EXCERPTED TEXT:

Nov 05, 2013 09:00AM ● By Katie Anderson
Kaitlyn Hova has a superpower.

True to the standards of superhero split identity, Hova appears by day to be a mild-mannered 25-year-old who happens to work at the New BLK, an ad agency and creative think tank. But she’s also a professional violinist, former child prodigy, neuroscientist, designer, programmer, businesswoman, and inventor.

And we haven’t even gotten to her superpower yet.

While Hova has many interests and talents, music is her ultimate “lasso of truth,” determination her guiding force.

Omahans will recognize newlywed Hova by the name Kaitlyn Maria Filippini, which she’s performed under locally and around the world with acts as well-known and diverse as Mannheim Steamroller, Rod Stewart (Hova was 14 at the time), Josh Groban, Trans Siberian Orchestra, Mary J. Blige, Tim Kasher, and Michael Bublé—first when she was in high school and then again recently in the christening concert for Lincoln’s Pinnacle Bank Arena.

DATA BELOW:
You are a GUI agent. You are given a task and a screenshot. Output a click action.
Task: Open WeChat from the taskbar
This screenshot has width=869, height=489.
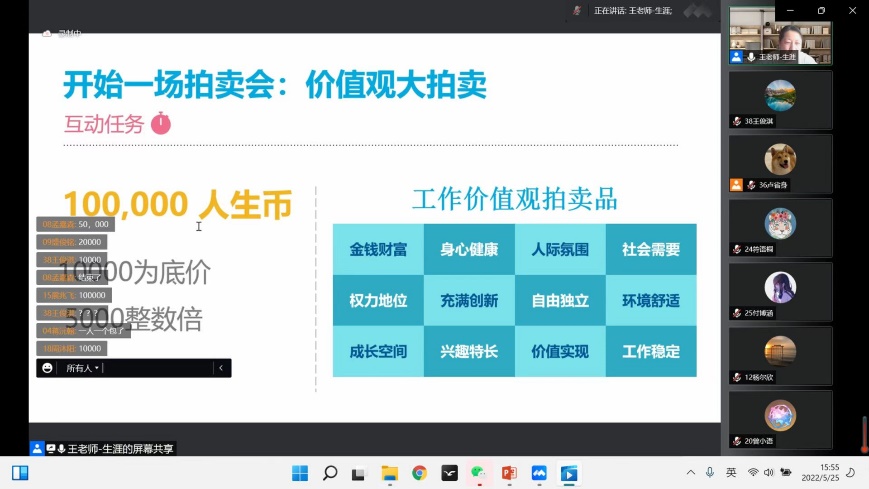[x=479, y=473]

YOUR GOAL: Continue the profile of Kaitlyn Hova above, picking up after its last sentence.

TASK OUTPUT:
Born with an immune system illness, Hova wasn’t supposed to live past age 6, but armed with a stubborn nature and with a pediatric nurse for a mom, she beat the odds. Hova started playing violin at 10, soon connecting with her mentor, Chuck Pennington (Mannheim Steamroller). She graduated from Berklee College of Music before earning a degree in neuroscience from UNO and working in that field for five years.

Hova found the nexus between music and neuroscience while working on Chip Davis’ Ambient Therapy System.

“It’s a sound and light device used in some hospitals to help patients deal with the setting,” she says. It also incorporates natural sounds and has been approved by NASA for use by astronauts on long-range space travels.

Interestingly—especially for a musician—Hova has synesthesia, a condition where the stimulation of one sense evokes a response from another. Her senses are interconnected in a way that she “sees” sounds as colors.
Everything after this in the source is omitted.